Duplicate the stretch of records from the line containing "Click the Dashboards grid icon" through the line containing "tap(16, 226)", both included, reproducing each line without any change. Copy nothing outside that range.

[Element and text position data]

>>>>

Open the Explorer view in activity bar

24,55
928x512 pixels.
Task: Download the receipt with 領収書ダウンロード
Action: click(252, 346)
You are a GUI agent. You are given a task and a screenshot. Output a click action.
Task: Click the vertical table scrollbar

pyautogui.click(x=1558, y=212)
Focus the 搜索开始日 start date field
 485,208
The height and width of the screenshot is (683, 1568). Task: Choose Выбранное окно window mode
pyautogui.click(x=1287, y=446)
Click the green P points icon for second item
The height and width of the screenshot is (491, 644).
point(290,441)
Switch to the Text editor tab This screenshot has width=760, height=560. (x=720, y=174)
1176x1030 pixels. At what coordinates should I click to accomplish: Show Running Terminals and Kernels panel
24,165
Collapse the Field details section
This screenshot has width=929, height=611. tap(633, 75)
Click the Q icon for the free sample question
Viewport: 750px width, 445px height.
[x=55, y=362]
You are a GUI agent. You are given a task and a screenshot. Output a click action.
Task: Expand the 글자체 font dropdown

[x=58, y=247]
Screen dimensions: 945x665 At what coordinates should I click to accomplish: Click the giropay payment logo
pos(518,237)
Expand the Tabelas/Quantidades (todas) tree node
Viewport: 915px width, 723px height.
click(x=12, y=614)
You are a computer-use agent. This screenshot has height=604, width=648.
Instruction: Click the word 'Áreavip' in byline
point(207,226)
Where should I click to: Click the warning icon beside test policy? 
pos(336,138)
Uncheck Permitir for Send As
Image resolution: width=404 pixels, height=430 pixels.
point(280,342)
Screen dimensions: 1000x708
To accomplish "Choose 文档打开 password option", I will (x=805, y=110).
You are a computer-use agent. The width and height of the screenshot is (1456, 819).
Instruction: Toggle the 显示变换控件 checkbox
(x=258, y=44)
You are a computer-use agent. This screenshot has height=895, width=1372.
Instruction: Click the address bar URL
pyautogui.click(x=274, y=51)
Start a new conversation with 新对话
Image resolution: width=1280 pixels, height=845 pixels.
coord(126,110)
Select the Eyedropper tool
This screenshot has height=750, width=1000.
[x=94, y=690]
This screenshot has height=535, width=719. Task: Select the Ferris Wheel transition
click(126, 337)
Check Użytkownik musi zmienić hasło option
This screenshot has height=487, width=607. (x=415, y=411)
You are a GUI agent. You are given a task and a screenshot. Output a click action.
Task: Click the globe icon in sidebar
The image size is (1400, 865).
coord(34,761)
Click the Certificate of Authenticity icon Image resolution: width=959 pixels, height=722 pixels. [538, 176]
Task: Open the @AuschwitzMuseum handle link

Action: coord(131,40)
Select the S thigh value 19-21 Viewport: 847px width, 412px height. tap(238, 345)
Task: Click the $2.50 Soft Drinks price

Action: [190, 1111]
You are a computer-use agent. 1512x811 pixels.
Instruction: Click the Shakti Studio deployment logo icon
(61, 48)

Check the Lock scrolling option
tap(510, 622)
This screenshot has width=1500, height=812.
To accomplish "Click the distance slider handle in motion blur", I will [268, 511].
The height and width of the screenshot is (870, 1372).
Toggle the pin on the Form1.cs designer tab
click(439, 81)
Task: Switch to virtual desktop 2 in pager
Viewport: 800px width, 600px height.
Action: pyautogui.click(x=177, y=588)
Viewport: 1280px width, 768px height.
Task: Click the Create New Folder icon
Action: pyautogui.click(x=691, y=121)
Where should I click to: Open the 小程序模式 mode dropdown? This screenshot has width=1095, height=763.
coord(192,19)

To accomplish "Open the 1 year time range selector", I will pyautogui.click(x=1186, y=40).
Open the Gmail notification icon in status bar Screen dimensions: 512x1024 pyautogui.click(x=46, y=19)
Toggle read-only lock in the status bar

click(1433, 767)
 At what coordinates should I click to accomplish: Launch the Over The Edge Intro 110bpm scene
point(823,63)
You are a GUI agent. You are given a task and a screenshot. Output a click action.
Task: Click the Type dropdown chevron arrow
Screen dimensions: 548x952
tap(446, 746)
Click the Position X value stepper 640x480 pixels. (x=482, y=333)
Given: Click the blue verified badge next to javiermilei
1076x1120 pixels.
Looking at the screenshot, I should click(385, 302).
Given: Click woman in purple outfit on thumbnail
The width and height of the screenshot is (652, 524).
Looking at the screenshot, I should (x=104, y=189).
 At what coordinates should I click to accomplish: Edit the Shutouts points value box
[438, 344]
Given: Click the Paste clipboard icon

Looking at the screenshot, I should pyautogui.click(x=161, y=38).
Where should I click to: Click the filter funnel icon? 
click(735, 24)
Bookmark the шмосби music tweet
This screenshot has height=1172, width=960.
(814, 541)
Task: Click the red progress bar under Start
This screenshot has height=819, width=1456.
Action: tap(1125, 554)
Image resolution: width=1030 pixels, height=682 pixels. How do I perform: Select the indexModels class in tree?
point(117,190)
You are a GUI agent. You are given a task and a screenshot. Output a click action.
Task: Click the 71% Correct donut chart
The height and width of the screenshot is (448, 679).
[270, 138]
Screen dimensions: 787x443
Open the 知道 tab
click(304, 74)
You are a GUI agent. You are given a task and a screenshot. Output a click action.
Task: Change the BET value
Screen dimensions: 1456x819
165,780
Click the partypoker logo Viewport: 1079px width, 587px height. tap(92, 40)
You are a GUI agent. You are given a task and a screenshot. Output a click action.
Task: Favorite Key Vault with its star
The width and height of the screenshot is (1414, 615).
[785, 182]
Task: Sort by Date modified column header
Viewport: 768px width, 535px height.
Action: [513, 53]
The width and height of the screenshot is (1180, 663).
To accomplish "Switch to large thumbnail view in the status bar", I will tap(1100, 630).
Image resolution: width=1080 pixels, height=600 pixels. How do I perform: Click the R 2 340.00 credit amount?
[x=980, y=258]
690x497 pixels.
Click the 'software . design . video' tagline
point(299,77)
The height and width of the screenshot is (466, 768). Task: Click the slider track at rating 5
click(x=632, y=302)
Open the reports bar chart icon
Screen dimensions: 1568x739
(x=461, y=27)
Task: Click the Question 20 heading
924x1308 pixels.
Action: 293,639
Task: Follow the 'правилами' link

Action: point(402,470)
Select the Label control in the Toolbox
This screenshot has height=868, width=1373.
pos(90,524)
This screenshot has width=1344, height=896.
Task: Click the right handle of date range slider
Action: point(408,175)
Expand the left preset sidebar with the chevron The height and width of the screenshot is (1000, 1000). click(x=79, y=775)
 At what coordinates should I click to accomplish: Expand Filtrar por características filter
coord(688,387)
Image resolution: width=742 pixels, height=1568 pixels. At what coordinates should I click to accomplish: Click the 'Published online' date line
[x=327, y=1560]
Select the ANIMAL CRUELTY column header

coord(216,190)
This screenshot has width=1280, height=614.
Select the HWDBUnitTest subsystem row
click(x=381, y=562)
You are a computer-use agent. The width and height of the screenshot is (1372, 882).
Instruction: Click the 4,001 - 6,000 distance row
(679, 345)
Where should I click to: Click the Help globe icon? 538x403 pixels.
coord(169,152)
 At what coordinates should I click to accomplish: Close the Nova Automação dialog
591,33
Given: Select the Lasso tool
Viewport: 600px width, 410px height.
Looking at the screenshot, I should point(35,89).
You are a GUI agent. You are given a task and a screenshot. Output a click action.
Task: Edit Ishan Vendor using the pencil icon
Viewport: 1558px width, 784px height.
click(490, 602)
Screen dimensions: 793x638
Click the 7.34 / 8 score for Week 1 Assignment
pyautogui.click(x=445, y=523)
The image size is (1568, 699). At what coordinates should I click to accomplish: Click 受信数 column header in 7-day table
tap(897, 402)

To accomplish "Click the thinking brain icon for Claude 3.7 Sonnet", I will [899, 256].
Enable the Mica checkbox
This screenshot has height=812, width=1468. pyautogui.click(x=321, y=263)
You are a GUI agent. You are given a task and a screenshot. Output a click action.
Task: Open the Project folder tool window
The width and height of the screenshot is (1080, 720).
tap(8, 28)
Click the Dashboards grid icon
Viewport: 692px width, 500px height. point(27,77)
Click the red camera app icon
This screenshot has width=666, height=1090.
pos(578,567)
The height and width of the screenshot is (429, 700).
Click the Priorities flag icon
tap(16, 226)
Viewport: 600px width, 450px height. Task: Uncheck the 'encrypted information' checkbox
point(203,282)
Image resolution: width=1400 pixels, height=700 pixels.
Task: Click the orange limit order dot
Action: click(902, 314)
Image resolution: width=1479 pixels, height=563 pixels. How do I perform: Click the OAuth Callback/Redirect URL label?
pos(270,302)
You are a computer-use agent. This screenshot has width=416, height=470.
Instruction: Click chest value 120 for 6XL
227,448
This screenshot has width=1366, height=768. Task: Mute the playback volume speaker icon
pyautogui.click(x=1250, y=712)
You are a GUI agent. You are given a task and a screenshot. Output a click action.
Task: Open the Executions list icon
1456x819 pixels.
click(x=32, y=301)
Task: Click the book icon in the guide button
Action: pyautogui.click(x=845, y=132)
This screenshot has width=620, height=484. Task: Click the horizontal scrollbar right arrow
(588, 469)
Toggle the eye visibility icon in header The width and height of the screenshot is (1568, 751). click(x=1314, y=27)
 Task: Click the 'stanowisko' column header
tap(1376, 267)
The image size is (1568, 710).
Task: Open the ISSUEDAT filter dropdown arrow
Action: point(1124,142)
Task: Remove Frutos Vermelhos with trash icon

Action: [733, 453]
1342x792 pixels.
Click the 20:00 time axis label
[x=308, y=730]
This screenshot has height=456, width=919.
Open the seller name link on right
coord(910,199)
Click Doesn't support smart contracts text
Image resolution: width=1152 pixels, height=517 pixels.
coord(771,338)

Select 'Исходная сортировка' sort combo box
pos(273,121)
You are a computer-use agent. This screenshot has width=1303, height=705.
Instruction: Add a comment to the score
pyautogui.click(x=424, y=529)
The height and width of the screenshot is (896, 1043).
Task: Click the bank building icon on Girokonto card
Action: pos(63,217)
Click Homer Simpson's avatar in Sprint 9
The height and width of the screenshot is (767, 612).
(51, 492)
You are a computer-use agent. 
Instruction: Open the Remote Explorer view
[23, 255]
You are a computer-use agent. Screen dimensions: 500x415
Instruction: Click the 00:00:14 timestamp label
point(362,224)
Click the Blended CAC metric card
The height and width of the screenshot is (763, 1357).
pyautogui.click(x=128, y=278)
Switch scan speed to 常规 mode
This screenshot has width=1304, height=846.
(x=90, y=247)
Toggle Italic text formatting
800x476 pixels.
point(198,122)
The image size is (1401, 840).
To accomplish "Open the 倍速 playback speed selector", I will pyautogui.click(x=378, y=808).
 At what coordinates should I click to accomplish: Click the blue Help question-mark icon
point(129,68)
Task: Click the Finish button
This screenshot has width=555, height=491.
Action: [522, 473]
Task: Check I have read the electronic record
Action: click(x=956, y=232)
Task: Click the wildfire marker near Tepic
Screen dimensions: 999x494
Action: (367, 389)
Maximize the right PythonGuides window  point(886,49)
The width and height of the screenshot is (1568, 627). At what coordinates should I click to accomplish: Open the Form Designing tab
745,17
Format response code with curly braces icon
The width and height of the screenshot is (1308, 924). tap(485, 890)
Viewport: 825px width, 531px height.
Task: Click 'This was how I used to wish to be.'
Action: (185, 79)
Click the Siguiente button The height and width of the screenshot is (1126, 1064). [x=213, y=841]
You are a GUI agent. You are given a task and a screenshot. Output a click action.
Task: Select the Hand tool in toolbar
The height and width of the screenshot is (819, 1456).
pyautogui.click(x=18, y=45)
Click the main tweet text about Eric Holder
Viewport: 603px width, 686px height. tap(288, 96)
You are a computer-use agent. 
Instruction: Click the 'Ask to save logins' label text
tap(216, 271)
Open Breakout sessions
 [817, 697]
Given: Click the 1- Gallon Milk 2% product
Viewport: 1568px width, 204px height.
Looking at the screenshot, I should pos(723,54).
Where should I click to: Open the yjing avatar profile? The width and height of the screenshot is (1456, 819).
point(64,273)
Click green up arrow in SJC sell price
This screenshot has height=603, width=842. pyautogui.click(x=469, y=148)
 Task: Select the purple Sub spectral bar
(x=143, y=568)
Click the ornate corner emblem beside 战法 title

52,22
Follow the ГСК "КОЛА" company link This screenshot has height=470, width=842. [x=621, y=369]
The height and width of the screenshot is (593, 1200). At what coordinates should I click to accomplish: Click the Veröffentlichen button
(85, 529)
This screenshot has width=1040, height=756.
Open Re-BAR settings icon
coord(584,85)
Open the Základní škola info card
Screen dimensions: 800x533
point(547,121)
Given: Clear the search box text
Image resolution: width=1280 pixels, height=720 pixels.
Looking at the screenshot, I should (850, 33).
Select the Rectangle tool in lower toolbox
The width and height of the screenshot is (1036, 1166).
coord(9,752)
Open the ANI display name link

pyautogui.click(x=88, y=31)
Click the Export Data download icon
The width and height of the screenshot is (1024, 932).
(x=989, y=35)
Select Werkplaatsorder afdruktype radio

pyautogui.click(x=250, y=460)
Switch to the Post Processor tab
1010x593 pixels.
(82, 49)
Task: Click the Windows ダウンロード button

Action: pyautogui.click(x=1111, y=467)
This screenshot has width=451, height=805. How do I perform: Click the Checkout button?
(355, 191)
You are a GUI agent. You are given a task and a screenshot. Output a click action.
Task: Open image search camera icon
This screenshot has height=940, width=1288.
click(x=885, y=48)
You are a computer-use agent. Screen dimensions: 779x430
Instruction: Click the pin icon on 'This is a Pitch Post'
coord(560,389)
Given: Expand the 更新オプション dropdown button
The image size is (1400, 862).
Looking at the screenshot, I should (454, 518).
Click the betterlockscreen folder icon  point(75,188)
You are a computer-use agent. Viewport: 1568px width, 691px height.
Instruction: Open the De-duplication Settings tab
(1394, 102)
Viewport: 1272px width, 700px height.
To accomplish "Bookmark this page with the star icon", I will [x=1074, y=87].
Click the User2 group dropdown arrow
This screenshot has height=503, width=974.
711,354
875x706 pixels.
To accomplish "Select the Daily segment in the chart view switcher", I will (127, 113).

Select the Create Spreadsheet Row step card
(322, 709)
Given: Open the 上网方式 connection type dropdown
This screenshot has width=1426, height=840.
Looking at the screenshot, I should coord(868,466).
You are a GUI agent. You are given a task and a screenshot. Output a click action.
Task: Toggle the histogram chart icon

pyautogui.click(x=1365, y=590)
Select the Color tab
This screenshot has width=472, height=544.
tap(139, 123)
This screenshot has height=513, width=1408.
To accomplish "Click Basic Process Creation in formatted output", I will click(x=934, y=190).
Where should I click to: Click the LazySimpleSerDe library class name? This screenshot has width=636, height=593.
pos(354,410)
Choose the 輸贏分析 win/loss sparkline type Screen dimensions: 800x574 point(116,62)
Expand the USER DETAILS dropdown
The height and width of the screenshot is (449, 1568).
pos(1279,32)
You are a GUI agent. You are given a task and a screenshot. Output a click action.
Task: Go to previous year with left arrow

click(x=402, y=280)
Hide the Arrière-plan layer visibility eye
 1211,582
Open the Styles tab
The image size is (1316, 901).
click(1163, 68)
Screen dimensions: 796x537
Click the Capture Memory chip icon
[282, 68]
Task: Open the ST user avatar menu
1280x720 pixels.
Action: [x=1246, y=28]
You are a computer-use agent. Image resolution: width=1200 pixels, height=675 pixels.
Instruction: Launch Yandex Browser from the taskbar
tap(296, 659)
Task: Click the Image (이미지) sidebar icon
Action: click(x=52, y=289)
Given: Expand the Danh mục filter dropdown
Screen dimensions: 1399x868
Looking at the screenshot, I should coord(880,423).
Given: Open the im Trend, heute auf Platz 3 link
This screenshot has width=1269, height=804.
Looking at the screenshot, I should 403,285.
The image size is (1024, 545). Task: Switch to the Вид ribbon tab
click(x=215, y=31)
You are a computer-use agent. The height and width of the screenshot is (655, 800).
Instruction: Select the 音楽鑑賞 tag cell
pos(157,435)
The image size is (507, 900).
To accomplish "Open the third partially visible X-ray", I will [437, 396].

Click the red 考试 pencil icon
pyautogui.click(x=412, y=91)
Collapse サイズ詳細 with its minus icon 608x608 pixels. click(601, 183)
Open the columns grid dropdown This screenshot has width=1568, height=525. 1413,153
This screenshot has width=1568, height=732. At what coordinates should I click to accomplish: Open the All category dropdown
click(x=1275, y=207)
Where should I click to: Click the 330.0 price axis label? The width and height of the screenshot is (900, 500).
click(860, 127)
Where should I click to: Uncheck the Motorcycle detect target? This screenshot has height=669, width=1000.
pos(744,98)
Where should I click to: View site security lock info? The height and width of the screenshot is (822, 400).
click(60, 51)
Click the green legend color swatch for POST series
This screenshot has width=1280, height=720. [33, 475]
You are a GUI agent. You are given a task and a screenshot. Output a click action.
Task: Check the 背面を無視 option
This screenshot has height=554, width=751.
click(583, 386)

<<<<

> _Answer to the task_
Click the Dashboards grid icon
Viewport: 692px width, 500px height. point(27,77)
Click the red camera app icon
This screenshot has width=666, height=1090.
pos(578,567)
The height and width of the screenshot is (429, 700).
Click the Priorities flag icon
tap(16, 226)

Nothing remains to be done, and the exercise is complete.